Dataset entries
╔══

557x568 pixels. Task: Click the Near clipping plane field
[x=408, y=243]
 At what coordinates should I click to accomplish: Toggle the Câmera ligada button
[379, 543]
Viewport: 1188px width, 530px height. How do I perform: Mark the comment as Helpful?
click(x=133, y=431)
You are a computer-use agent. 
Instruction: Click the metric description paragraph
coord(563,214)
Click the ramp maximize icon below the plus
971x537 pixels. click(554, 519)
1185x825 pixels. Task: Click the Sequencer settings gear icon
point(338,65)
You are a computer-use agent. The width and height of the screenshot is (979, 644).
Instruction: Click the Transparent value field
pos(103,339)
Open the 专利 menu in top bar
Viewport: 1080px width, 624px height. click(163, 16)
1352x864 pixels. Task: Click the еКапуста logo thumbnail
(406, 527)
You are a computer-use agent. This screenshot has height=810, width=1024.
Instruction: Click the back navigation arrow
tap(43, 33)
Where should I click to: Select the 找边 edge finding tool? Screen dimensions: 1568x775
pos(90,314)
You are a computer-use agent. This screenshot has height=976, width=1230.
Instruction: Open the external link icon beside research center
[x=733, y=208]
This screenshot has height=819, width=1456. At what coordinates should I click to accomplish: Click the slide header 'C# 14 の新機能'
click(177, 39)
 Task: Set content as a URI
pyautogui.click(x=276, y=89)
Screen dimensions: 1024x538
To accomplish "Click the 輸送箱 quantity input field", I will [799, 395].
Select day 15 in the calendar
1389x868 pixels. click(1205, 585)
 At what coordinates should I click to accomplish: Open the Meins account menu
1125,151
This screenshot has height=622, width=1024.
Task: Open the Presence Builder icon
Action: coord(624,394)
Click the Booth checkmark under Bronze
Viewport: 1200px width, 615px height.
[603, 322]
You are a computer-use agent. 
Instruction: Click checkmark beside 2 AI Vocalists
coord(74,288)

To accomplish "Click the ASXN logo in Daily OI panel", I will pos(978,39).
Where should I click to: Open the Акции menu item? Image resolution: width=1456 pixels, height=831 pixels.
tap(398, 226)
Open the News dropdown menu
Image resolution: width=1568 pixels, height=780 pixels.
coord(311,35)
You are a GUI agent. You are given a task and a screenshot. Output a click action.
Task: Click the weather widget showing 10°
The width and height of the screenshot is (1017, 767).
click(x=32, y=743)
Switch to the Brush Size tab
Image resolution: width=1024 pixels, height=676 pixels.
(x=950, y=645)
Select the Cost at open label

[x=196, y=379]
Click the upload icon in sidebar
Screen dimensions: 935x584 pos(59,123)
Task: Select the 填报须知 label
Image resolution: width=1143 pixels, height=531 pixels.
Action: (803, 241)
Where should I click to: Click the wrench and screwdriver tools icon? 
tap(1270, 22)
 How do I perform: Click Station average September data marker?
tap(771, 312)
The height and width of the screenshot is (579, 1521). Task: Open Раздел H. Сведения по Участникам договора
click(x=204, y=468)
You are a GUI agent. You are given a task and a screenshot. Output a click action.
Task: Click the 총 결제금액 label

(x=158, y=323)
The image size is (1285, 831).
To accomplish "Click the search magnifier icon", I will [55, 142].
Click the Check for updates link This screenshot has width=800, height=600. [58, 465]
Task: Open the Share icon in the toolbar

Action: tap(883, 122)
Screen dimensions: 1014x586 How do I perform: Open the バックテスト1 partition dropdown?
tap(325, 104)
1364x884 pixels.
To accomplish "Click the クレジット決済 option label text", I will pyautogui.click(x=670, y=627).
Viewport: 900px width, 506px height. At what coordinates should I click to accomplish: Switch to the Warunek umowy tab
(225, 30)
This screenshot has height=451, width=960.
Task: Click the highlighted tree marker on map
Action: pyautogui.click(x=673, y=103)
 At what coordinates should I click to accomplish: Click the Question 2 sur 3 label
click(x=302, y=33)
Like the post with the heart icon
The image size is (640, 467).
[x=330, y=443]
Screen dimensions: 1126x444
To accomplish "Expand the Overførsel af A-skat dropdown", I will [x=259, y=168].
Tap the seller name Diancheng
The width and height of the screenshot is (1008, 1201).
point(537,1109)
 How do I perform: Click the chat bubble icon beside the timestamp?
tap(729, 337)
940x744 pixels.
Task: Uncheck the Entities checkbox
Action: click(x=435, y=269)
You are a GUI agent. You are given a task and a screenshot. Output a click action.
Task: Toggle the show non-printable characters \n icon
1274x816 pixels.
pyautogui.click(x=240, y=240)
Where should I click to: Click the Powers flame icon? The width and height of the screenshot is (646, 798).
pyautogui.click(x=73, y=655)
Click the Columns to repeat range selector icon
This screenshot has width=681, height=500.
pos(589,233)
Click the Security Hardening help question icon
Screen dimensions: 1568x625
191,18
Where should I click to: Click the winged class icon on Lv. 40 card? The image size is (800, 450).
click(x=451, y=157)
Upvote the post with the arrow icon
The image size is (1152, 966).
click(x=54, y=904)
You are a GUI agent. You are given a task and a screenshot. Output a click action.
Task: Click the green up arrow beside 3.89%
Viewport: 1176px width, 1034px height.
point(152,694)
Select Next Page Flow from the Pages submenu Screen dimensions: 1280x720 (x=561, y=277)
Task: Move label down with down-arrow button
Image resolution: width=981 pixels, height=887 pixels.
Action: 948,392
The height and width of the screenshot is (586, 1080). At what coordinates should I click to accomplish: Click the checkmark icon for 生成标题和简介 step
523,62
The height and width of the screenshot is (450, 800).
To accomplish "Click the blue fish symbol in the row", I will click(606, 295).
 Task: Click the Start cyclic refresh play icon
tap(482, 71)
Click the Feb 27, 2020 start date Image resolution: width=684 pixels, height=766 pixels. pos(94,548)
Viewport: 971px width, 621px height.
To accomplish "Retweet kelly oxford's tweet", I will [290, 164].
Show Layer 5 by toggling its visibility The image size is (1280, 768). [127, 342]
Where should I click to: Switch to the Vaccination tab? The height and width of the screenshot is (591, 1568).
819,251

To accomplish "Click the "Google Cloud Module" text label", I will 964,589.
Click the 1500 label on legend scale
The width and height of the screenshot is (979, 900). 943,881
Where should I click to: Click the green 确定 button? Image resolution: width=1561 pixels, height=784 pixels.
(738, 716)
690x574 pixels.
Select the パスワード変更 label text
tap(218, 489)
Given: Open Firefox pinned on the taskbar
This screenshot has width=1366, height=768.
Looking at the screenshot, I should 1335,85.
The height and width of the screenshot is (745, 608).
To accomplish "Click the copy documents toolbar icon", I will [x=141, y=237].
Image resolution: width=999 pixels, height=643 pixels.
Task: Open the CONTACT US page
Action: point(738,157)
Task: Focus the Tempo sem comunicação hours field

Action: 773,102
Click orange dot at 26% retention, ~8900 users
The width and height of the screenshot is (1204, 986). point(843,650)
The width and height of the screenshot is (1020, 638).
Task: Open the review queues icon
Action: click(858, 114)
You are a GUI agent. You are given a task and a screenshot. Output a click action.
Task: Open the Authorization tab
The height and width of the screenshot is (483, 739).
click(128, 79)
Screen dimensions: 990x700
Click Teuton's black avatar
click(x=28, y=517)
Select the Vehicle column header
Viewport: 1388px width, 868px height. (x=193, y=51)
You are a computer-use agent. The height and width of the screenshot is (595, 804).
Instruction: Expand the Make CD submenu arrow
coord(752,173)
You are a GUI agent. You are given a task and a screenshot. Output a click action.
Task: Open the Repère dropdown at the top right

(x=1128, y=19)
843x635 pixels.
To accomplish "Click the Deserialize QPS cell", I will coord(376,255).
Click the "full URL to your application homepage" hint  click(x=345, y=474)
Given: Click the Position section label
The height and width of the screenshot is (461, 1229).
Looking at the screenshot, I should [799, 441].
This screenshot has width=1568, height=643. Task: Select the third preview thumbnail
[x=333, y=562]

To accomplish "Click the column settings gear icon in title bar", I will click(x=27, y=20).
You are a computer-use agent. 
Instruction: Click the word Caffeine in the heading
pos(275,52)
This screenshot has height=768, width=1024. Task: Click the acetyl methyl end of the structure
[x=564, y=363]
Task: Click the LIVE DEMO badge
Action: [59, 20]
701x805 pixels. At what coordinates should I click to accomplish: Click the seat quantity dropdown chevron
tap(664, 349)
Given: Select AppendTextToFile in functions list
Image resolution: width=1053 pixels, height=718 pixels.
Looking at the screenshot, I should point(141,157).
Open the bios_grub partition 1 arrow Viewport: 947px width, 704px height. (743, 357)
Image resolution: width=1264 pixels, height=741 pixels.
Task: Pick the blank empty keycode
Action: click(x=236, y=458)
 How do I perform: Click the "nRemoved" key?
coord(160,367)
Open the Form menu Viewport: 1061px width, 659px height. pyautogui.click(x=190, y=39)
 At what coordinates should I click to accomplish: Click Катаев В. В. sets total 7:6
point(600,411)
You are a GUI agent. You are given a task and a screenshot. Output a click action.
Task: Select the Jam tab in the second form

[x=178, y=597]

╚══

__Task item__:
Your reply should consist of one number: how many lines in the entries contain the string "computer".

__Written reply__:
7